• **Task inputs**
________________________

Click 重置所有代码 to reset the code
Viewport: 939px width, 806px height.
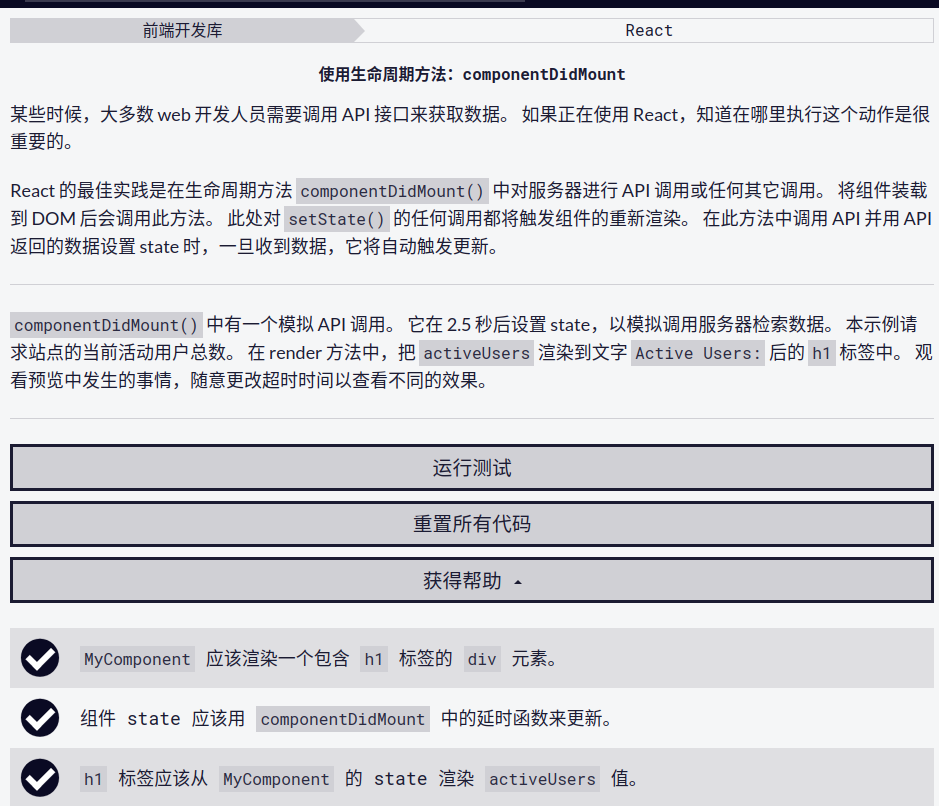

________________________

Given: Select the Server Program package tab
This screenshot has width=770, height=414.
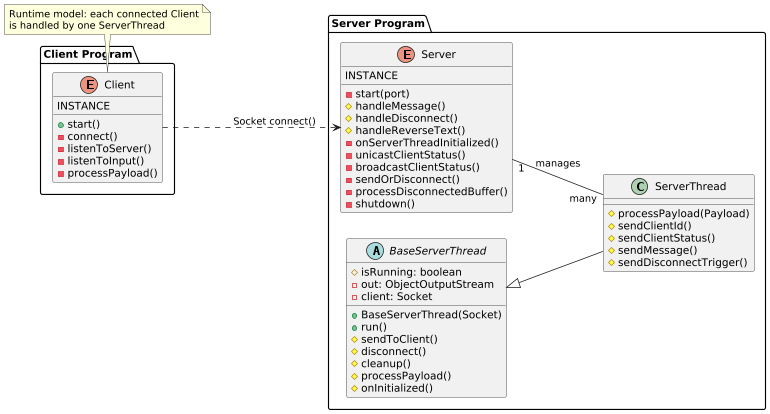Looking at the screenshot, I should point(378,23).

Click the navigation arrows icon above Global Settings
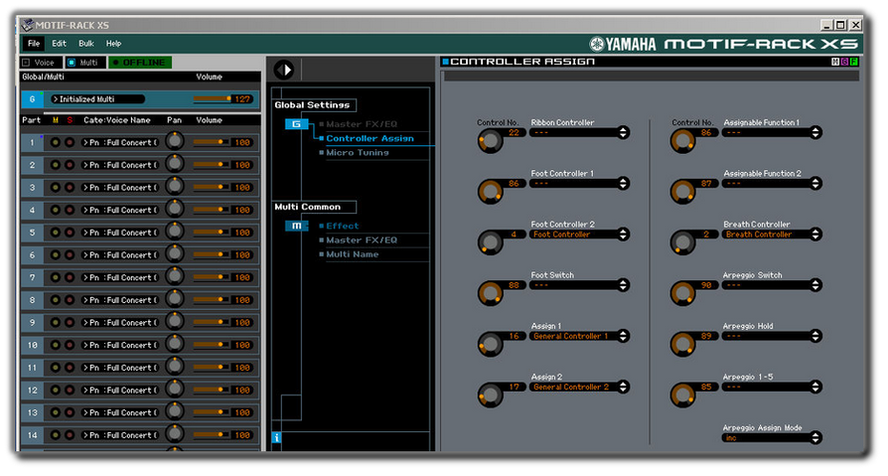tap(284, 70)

________________________

Using the entries above, return exactly the lines from the line with "Click 重置所有代码 to reset the code" to the line with "Viewport: 939px width, 806px height.", counting both of those lines.

• **Exercise result**
Click 重置所有代码 to reset the code
Viewport: 939px width, 806px height.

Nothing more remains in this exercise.